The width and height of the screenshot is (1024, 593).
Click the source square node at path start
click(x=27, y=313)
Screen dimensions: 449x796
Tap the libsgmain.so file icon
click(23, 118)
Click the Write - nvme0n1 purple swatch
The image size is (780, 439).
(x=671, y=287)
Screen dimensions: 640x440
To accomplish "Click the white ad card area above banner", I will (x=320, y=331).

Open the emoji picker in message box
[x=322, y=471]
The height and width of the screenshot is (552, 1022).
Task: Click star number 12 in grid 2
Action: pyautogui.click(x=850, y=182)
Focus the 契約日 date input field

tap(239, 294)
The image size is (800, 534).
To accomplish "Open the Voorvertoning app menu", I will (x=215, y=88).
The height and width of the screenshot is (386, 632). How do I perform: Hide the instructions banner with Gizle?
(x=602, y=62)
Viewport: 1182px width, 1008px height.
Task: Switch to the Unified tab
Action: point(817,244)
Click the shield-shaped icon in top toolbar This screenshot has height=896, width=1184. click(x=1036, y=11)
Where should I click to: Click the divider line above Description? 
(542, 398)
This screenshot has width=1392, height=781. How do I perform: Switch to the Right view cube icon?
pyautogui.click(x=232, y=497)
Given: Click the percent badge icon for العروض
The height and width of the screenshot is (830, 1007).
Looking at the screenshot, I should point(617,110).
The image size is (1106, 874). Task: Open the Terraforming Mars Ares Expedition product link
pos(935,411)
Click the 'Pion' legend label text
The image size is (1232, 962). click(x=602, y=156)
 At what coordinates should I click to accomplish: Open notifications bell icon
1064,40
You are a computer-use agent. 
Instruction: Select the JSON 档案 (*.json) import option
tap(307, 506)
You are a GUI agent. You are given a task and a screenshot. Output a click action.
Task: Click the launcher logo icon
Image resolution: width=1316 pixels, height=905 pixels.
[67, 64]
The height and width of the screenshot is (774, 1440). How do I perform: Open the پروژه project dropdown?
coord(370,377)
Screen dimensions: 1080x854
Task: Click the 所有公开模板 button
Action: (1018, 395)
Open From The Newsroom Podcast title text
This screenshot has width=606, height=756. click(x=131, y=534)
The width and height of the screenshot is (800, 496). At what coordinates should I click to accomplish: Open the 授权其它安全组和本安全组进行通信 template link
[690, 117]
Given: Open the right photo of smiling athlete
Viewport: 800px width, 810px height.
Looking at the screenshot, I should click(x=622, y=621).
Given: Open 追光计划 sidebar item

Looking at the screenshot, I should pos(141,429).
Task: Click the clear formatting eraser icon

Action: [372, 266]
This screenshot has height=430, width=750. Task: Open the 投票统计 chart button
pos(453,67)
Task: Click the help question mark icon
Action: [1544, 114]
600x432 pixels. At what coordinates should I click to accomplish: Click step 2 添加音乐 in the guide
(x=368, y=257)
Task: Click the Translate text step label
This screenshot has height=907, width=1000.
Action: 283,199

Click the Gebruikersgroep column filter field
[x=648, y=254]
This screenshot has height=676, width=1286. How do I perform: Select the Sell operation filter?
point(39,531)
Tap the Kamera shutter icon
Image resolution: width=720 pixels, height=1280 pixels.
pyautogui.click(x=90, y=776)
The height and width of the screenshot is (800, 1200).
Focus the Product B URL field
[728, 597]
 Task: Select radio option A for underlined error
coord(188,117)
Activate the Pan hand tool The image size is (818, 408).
━━━━━━━━━━━━━━━━
**TASK GOAL:** The answer must be a single number: how many lines in the listing above include the word "agent".

**FINISHED EXERCISE:** 2